Outra vantagem do Pilates é que ele contribui para definir a musculatura (além de relaxar), como mostrou uma pesquisa feita pela Universidade Federal de São Carlos (UFSCar). De acordo com o estudo, o alongamento específico do pilates é capaz de ampliar o volume da massa muscular na área trabalhada quando sustentado por 60 segundos, repetido em intervalos curtos e, de preferência, feito todos os dias.
A professora Audrea Ferro, de São Paulo, que tem formação em pilates, montou uma sequência simples para você alongar.

a. Em pé, tornozelo direito apoiado em cima de um banco (cadeira, braço do sofá ou pia do banheiro), braços ao lado do corpo com as mãos no apoio e costas alinhadas.

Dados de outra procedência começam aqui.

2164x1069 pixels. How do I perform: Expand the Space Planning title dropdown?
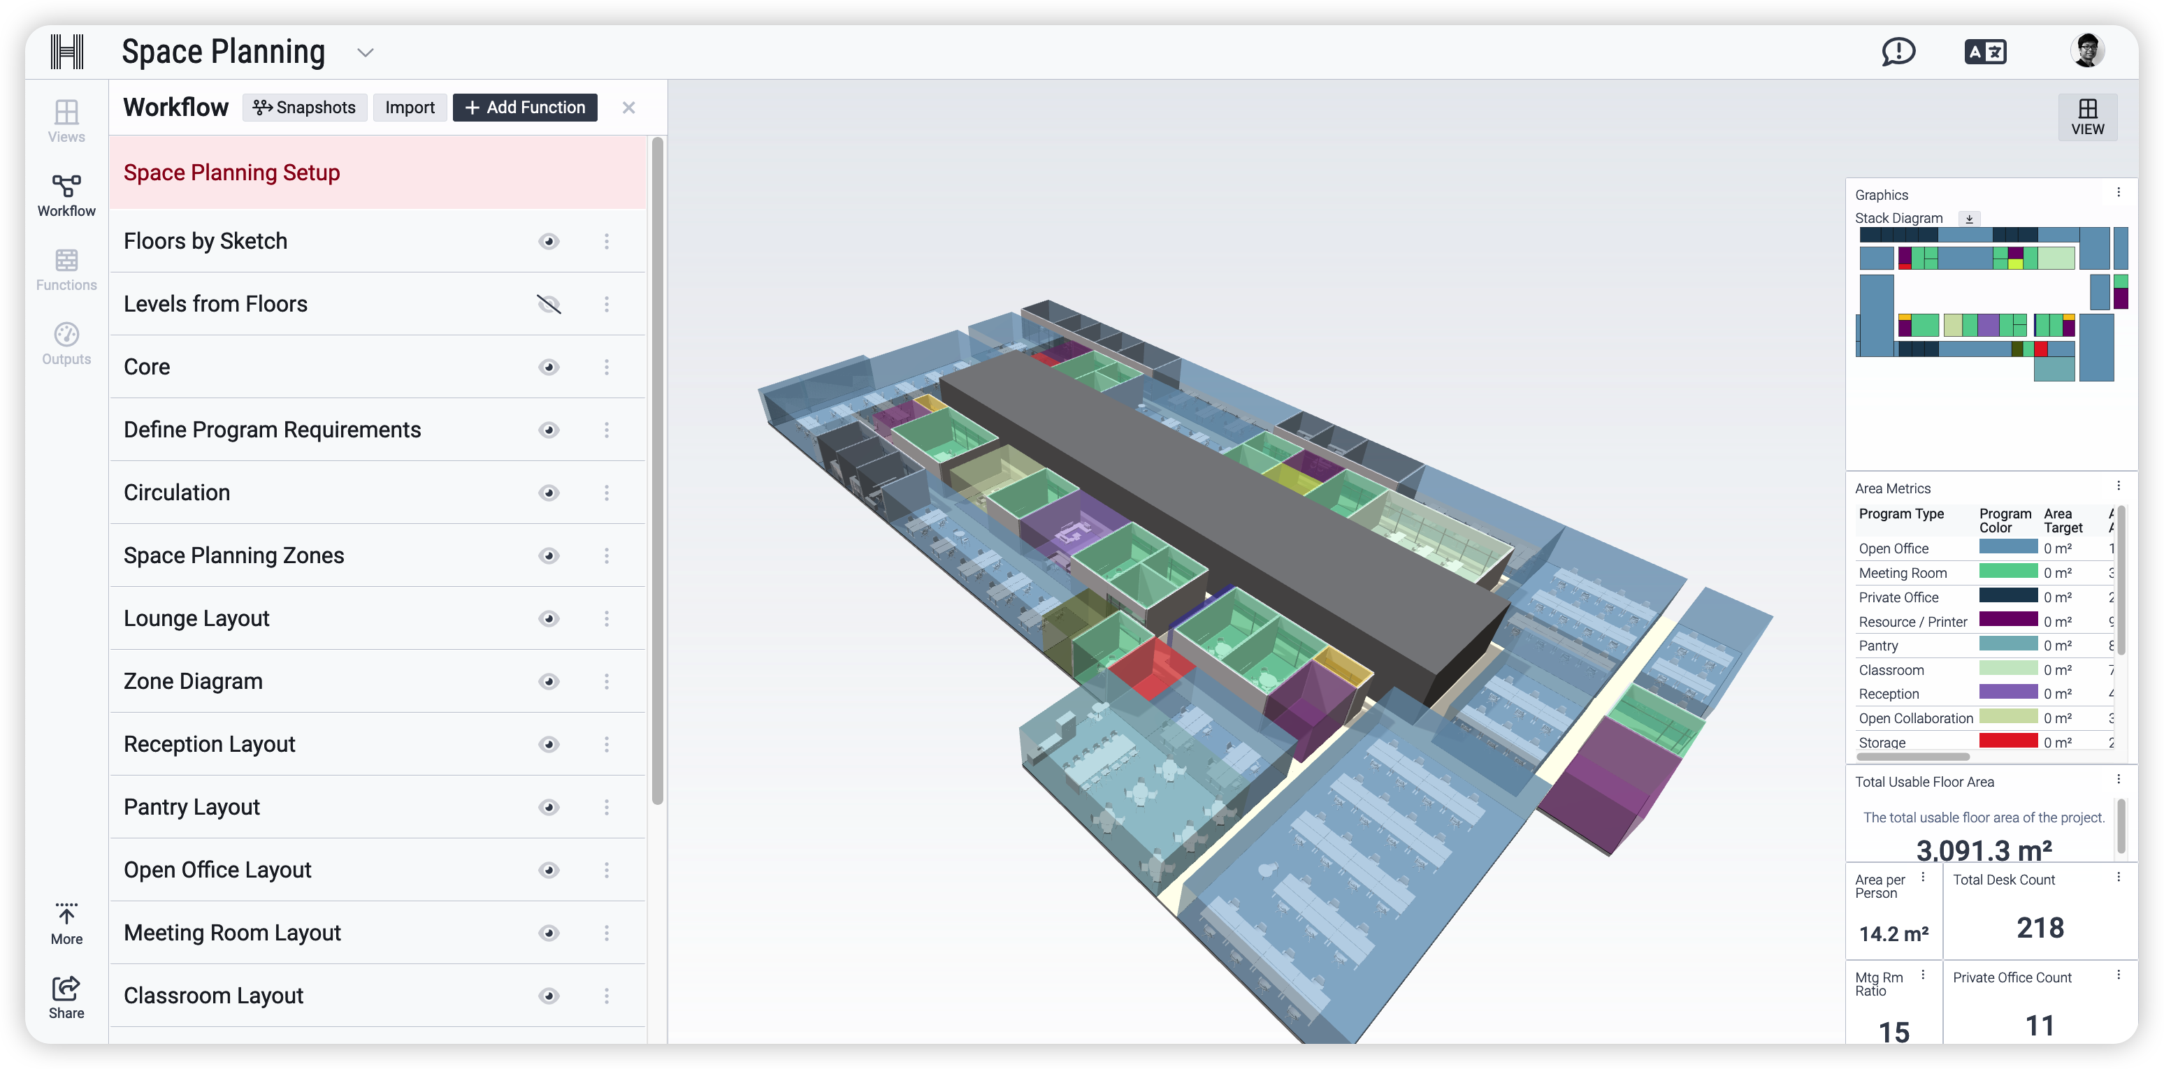point(365,52)
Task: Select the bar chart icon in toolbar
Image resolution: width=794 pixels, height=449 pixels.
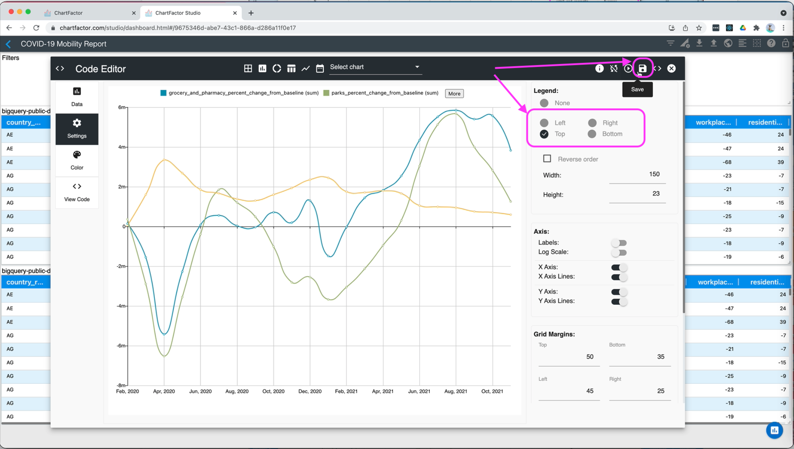Action: 262,69
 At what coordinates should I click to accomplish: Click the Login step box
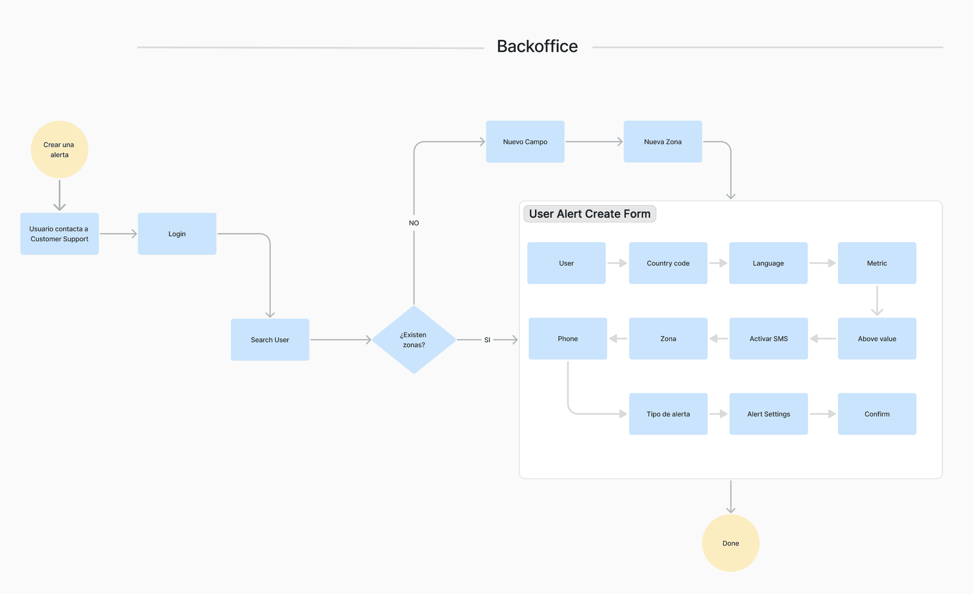(177, 234)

b. Incline o tronco à frente o máximo que conseguir, tentando encostar a testa no pé direito. Segure a posição por 30 segundos e volte. Repita mais duas vezes e troque de perna.
2. Neck roll (alonga peito, pescoço, coluna lombar e cervical)
a. Deitada de barriga para baixo, apoie as mãos no chão e suba o tronco, estendendo os braços, abrindo o peito e alongando as costas.
b. Faça uma rotação com a cabeça para baixo e para os lados e volte. Repita mais duas vezes.
3. Open leg rocker (alonga pernas e costas)
a. Sentada, flexione os joelhos e segure os tornozelos. Em seguida, estenda e afaste as pernas formando um V.
b. Dê um impulso com o corpo para trás, "carimbando" o solo com as costas arrendondadas, até as pernas ficarem paralelas ao chão, e volte, equilibrando-se na posição inicial. Repita mais duas vezes.